In this article, we’ll take a look at what a master policy is and what it should cover.
What Types of Coverage Can a Master Policy Provide?
The association’s master policy will most likely include both liability and property coverage:
- Liability coverage is used to protect the association in the event that the association causes injury or property damage to a third party through its negligence. For example, if a person slips on ice in the park’s walkway or if the HOA’s car crashes into a homeowner’s vehicle, it should be covered by the liability portion of a master policy.
- Property coverage protects property owned and/or maintained by the association, such as the clubhouse and community pool facilities, association vehicles, and the elevators and stairs in condominiums. Adequate property coverage will ensure that the HOA is protected against damage that happens to association property as a result of wind, fire, water, crime, or vandalism.
However, it is important to remember that there are often exclusions to general property and liability insurance coverages, which could result in additional coverages being added to the master policy. For example, it is usually required that an association purchase flood insurance separately, as flooding is not generally covered under a property insurance policy. Another type of insurance not generally included in general liability and property insurance coverages is fidelity insurance, which essentially protects the HOA’s property from the dishonest actions of employees and board members.

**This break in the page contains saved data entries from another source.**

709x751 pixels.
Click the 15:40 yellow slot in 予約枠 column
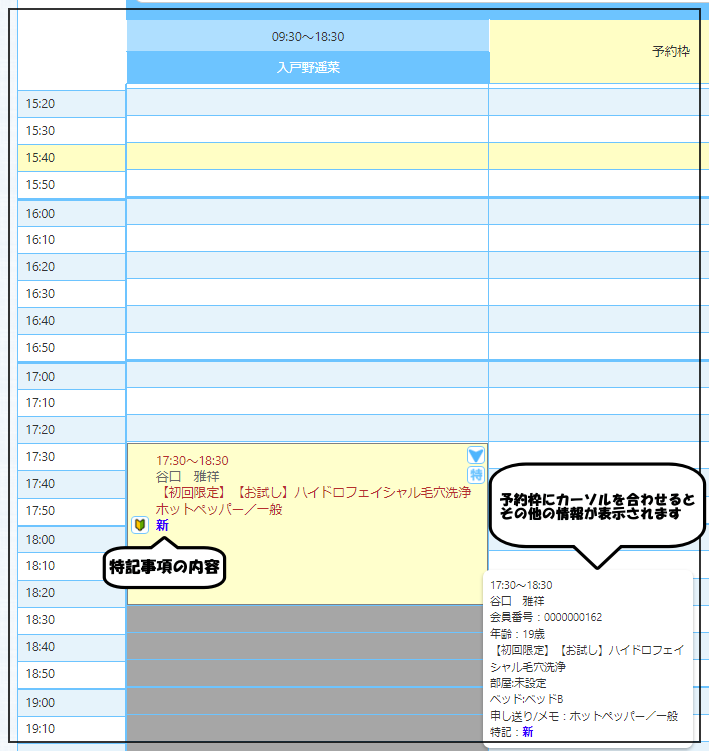(598, 157)
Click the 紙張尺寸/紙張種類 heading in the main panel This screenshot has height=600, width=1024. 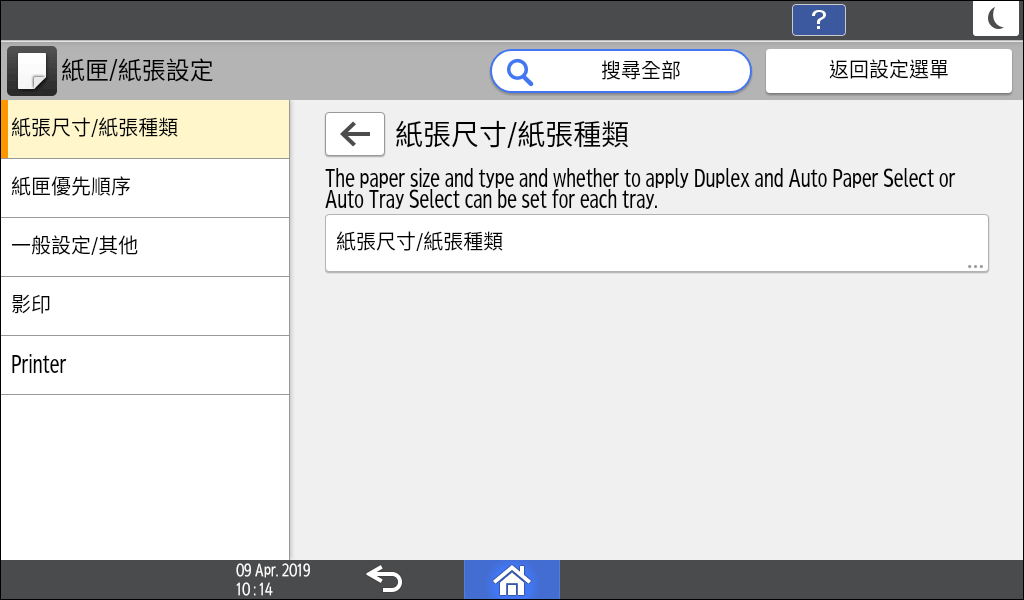(x=512, y=135)
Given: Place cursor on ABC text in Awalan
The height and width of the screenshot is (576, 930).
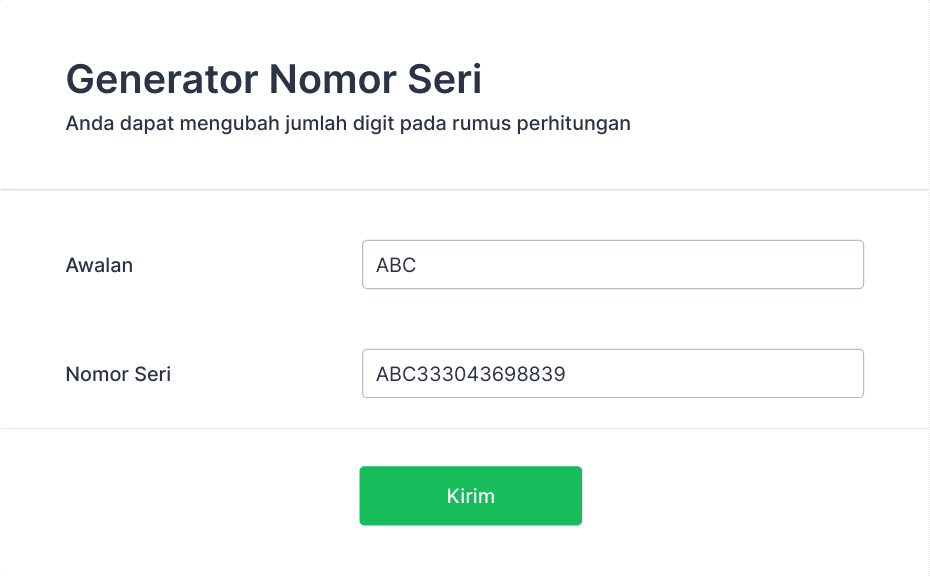Looking at the screenshot, I should click(396, 266).
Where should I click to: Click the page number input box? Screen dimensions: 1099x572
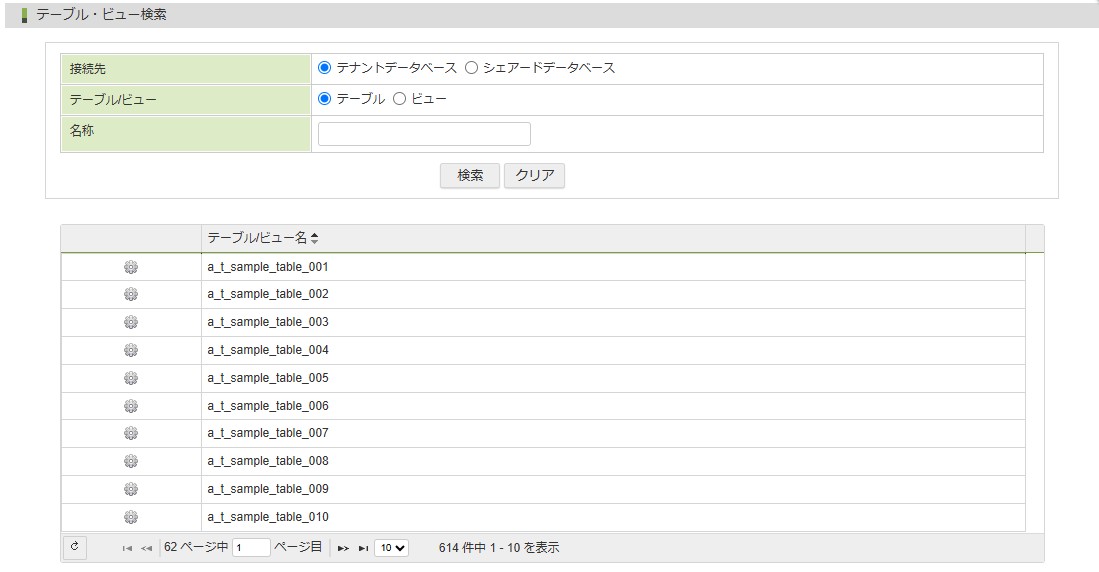point(251,547)
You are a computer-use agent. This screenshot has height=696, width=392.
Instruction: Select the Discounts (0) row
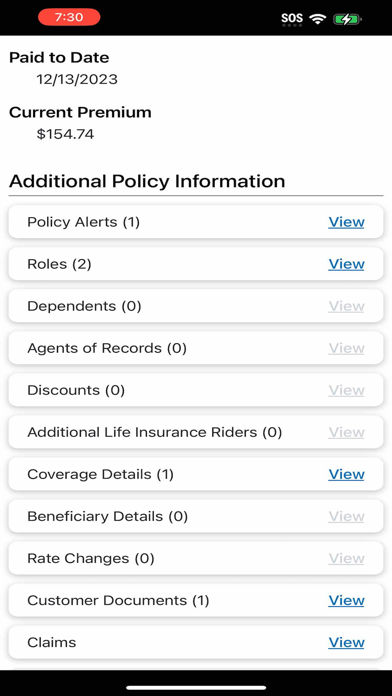click(196, 390)

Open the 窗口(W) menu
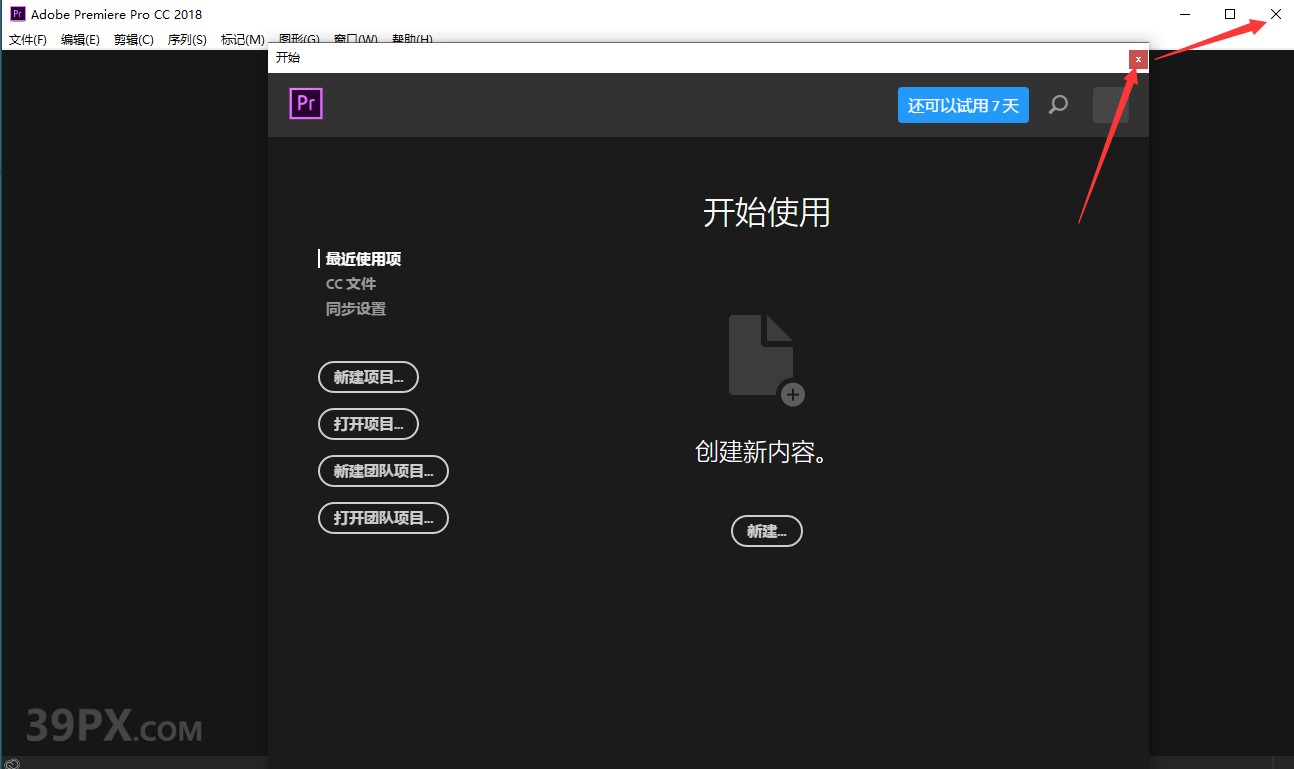coord(356,39)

What Master Policies Cover
As association insurance, a master insurance policy will cover property owned and/or maintained by the association and provide coverage for the association’s liabilities. A master policy would typically include the association’s common areas and common area buildings, such as lakes, playgrounds, pools, clubhouses, and fitness centers. In a condominium, common areas also include common rooms or areas that all owners may use, such as common walls, lobbies, stairways, and elevators.
In both single-family HOAs and condominium associations, homeowners must purchase their own individual homeowners insurance policies to cover personal liability and damage to personal property.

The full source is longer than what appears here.